Timing is Everything 2

Day 25 – Monday, 22 April 2024

In the morning, Annabelle and I set out to secure a vital need – a large suitcase to bring home all the Pokémon plushies, unnecessary clothing and other components of our expanded set of possessions acquired since we arrived. We found it, and also the local branch of Muji, at the Yamashina branch of which I’d bought some of the items of unnecessary clothing already mentioned. I had thought to grab another couple of pairs of the trousers I bought in Yamashina but couldn’t find what I was looking for. Neither, in the end, did Anna, much.
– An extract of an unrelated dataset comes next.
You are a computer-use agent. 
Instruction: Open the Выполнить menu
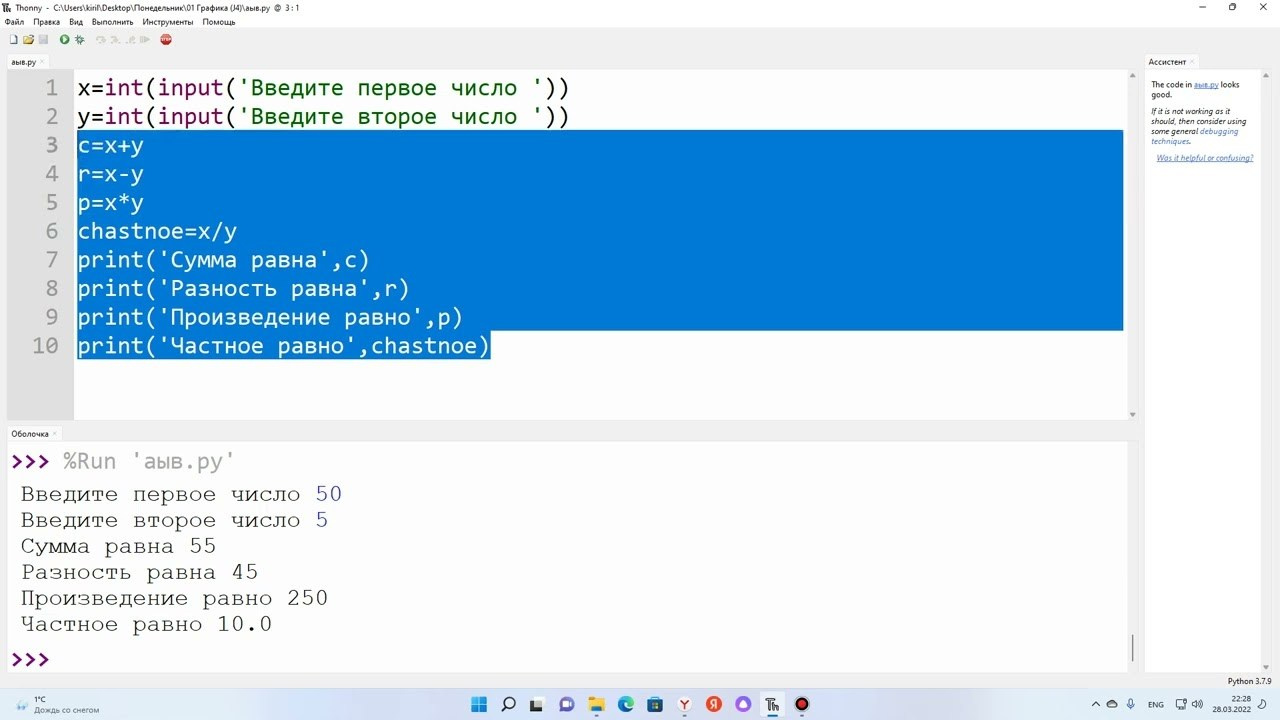click(112, 22)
Thank goodness, for it meant that I didn’t have to go back and buy yet another new suitcase.

This was our last full day in Japan, and we should have been eagerly ticking a few more items off the not-done-yet list. But, in truth, we had done most of the things we really set out to do and, I think, our energy levels were not what they were even a few days before. Being on holiday is tiring.

We did, however, realise that we had not been in to see the Imperial Palace. A glance at the map told us that within walking distance of the palace and its attendant gardens was a major museum district including the National Museum of Modern Art and the Science and Technology Museum. So onto the subway we went yet again and to Tōkyō Station, which is large and palatial itself. Presumably it’s how the Emperor gets to work.

The emperor’s commute

The walls and outer grounds of the palace are impressive, of course, but it was only after we got there that we realised that we had, with impeccable timing, chosen the one day a fortnight in which entry to the palace is not permitted, it being used for official purposes. Sensibly, that is also the one day a fortnight that the museum district also has a day off, presumably on the basis that thirteen days a fortnight is enough to be catering to ignorant foreigners and when the palace is closed, the ignorant foreigners won’t be around anyway. A fine plan, they just hadn’t counted on just how ignorant some foreigners could be. We had a coffee instead.

And went home and ate some chocolate cake of staggering expense, beautifully prepared and presented in the Japanese way – the sort of thing of which the cost and the essential over-the-topness of it is most of the point, intended to be given as a gift to demonstrate, extravagantly, how moved by gratitude or appreciation one is. We hoofed it in seconds.